Whatever the channel, Freda is squarely focused on the shopping experience itself—on continuously improving the environment, the education, the entertainment value. Lynne Greene, the group president who oversees Clinique, Origins, Ojon and Aveda, recalls an early trip to China where she stood in front of a wall of products in a Sephora store with the newly minted ceo. “Fabrizio said, ‘If I’m a consumer looking at the wall and I don’t have the opportunity to have someone educate me, how would I know what to do?’” recalls Greene. “He said, ‘I want to make sure the consumer knows where they are and once they know where they are, direct them in terms of how they learn about what is here. Once they know that, that prompts them to buy.’”
Greene immediately understood his point. “First we hook them, then we engage them and if we have done that well, we sell them,” she says. “We worked with that as a prototype and philosophy in terms of many subsequent designs. He inspired the team to look at it in a different way and doing that has brought us many different manifestations of service.”

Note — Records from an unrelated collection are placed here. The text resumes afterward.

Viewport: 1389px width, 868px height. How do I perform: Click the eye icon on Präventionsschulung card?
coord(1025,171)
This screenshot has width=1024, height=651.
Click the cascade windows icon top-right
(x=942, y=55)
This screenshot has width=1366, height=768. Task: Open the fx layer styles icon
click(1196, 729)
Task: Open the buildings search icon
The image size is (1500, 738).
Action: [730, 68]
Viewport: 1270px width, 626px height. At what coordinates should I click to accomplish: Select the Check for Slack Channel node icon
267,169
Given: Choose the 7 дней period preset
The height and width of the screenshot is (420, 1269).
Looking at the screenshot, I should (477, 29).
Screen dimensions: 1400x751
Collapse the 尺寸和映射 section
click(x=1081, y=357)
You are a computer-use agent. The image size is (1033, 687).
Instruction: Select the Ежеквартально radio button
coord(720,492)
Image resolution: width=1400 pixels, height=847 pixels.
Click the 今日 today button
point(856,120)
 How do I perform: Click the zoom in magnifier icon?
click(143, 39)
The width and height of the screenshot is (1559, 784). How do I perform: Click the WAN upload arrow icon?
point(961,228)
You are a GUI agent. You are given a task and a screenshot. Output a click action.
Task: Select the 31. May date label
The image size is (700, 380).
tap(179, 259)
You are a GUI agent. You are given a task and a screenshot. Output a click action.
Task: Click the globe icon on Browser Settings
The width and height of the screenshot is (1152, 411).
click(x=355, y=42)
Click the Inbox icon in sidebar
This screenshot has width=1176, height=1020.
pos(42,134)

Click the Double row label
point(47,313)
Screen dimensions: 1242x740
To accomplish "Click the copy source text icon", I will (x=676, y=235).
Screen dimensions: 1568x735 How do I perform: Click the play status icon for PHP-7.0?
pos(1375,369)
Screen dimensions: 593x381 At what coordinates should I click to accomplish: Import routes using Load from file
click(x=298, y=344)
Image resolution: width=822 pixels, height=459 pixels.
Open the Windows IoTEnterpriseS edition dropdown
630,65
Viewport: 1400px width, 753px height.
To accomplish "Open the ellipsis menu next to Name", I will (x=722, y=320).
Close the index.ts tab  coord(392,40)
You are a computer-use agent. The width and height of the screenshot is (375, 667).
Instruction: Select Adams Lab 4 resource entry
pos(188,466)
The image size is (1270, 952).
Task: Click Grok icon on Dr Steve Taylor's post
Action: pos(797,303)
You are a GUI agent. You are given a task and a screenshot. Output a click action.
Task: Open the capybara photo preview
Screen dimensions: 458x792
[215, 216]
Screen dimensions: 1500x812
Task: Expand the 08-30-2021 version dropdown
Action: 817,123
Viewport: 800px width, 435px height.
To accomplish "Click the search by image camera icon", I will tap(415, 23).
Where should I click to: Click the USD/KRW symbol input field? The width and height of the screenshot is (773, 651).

Green pauses a moment before concluding, “Fabrizio doesn’t say, ‘I want you to do this or that.’ He frames a dialogue by telling you what he’s learned. The dialogues are not telling you specifically what to do. They are dialogues of opportunity that bring you to new innovations and growth.”
If you were to ask Freda what gives him the most pleasure in his position, the answer would almost certainly revolve around the exchange of information— teaching and learning. One of his key long-term aspirations is that “the organization will become even more of a learning organization that will be able to anticipate the trends and build capabilities in all of the new areas that we identify.”
It is the same morning of the FGI event, and Freda is now back in his office, preparing for a day-long meeting to take place the next day in which he will present the strategy for the next three years to Lauder’s board of directors. Though he arrived back from a trip to Australia and Hong Kong two days earlier and professes still to be suffering the effects of jet lag, he betrays no signs of fatigue as he takes a thick navy blue linen binder from his desk, rifling through pages of text, charts and figures, fingering an introductory letter tucked into the binder’s left pocket.
“This is the strategy I prepare every year, an entire book of analysis of everything that is happening in the world, the future,” he says.
“I prepare this with a group of people who do only this, who are fully dedicated to creating the strategy of the company with me, and then my leadership team and I discuss it and together we present it to the board and get approval for the next three to five years,” he explains.
“It’s your Bible,” says a visitor.
“Yes, it is my Bible. But frankly, I’ve written it, so it becomes the Bible of the rest of the team, where their own strategies will be based on this.”
Freda pauses before returning the book to his desk and taking a seat. “The chain that connects the entire company starts with this book.”